4.3 (a) For purposes of this Agreement, a “Final Order” shall mean a final judgment
of a court of competent jurisdiction having the authority to determine the amount of, and liability
with respect to, any Claim, and the denial of, or expiration of all rights to, an appeal related
thereto.
(b) The Escrow Agent shall be entitled to receive and may conclusively rely upon an opinion of
counsel from Buyer’s, Parent’s or Member’s respective legal counsel accompanying each Final Order,
to the effect that the relevant court had authority to determine the amount and liability with
respect to the Claim and that such court has rendered a final judgment for which all
related rights to appeal have been denied or expired. In the event that Buyer’s, Parent’s or
Member’s respective legal counsel disagree on the existence of a Final Order, the Escrow Agent
shall be entitled to rely upon the decision of a court of competent jurisdiction.
ARTICLE V
COMPENSATION; EXPENSES
COMPENSATION; EXPENSES
In consideration for its services as Escrow Agent, the Escrow Agent shall be entitled to
receive the compensation set forth in Exhibit A attached hereto, as well as the
reimbursement of all reasonable out-of-pocket costs and expenses actually incurred by the Escrow
Agent in the performance of its duties hereunder. Such compensation and expenses shall be paid 50%
by Buyer and 50% by Member (via disbursement from the Escrowed Funds).
4
ARTICLE VI
EXCULPATION AND INDEMNIFICATION
EXCULPATION AND INDEMNIFICATION
6.1 The obligations and duties of the Escrow Agent are confined to those specifically set
forth in this Agreement. In the event that any of the terms and provisions of any other agreement
between any of the parties hereto conflict or are inconsistent with any of the terms and provisions
of this Agreement, the terms and provisions of this Agreement shall govern and control in all
respects. The Escrow Agent shall not be subject to, nor be under any obligation to ascertain or
construe the terms and conditions of, any other instrument, whether or not now or hereafter
deposited with or delivered to the Escrow Agent or referred to in this Agreement, nor shall the
Escrow Agent be obligated to inquire as to the form, execution, sufficiency or validity of any such
instrument nor to inquire as to the identity, authority or rights of the person or persons
executing or delivering same.
6.2 The Escrow Agent shall not be personally liable for any act that it may do or omit to do
hereunder in good faith and in the exercise of its own best judgment. Any act done or omitted to
be done by the Escrow Agent pursuant to the advice of its attorneys shall be deemed conclusively to
have been performed or omitted in good faith by the Escrow Agent.

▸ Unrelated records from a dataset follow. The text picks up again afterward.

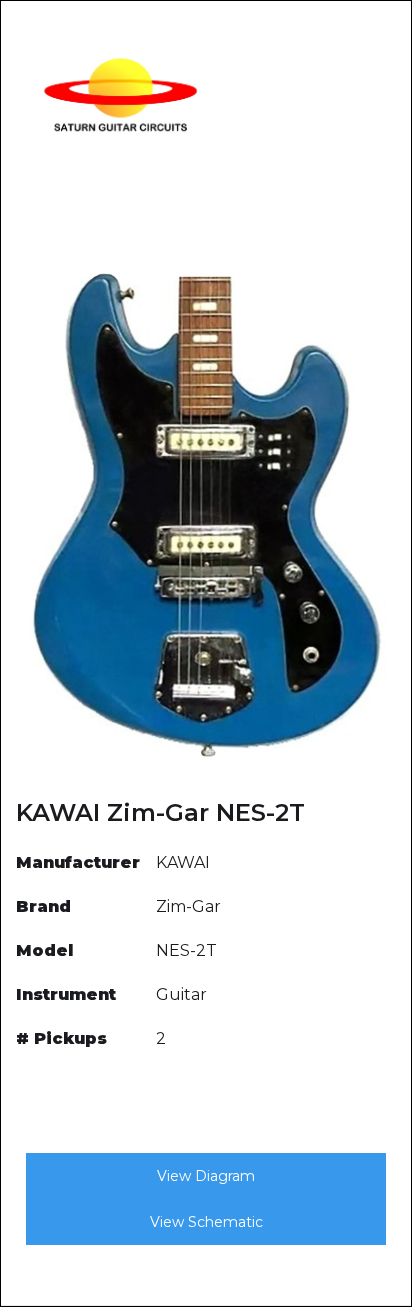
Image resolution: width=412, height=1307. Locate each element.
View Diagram (206, 1176)
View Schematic (206, 1222)
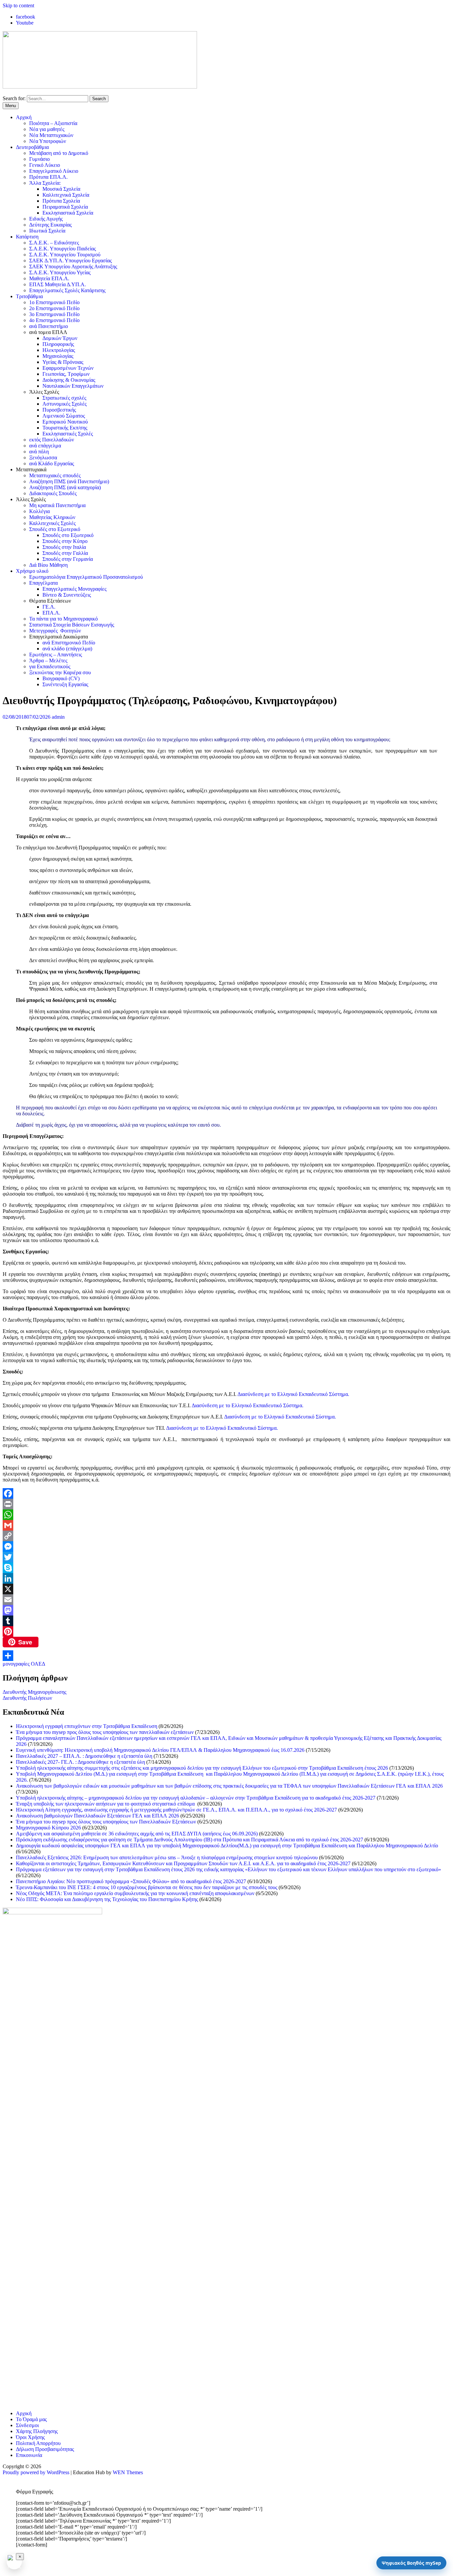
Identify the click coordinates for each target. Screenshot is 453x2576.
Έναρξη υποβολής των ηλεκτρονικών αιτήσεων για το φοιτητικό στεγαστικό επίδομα (106, 1804)
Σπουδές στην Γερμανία (67, 559)
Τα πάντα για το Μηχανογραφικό (63, 619)
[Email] (226, 1599)
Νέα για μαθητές (46, 129)
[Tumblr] (226, 1621)
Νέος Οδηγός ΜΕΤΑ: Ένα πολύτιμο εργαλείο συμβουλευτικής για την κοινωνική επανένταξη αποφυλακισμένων (135, 1893)
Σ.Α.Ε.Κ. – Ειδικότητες (54, 242)
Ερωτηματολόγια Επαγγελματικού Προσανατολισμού (86, 577)
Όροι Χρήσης (30, 2437)
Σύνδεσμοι (27, 2425)
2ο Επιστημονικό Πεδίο (54, 308)
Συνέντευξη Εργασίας (65, 684)
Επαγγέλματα (43, 583)
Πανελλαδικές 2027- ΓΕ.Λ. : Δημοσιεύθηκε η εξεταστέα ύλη (80, 1762)
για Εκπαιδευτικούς (49, 666)
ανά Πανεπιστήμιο (48, 326)
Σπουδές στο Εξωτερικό (54, 529)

6.3 If the Escrow Agent is notified of any dispute, disagreement or legal action involving
Buyer, Parent, Member, Duques or any other Person relating to or arising in connection with the
Escrow Account, the Escrowed Funds or the performance of the Escrow Agent’s duties under this
Agreement, the Escrow Agent will not be required to determine the controversy or to take any action
regarding it. The Escrow Agent may hold all documents and funds and may wait for settlement of any
such controversy by final appropriate legal proceedings, arbitration, or other means as, in the
Escrow Agent’s discretion, it may require. In such event, the Escrow Agent will not be liable for
interest (other than as provided in this Agreement) or damages resulting therefrom.
6.4 Buyer and Member hereby agree, jointly and severally, to indemnify and hold the Escrow
Agent harmless from and against all out-of-pocket costs, damages, judgments, reasonable attorneys’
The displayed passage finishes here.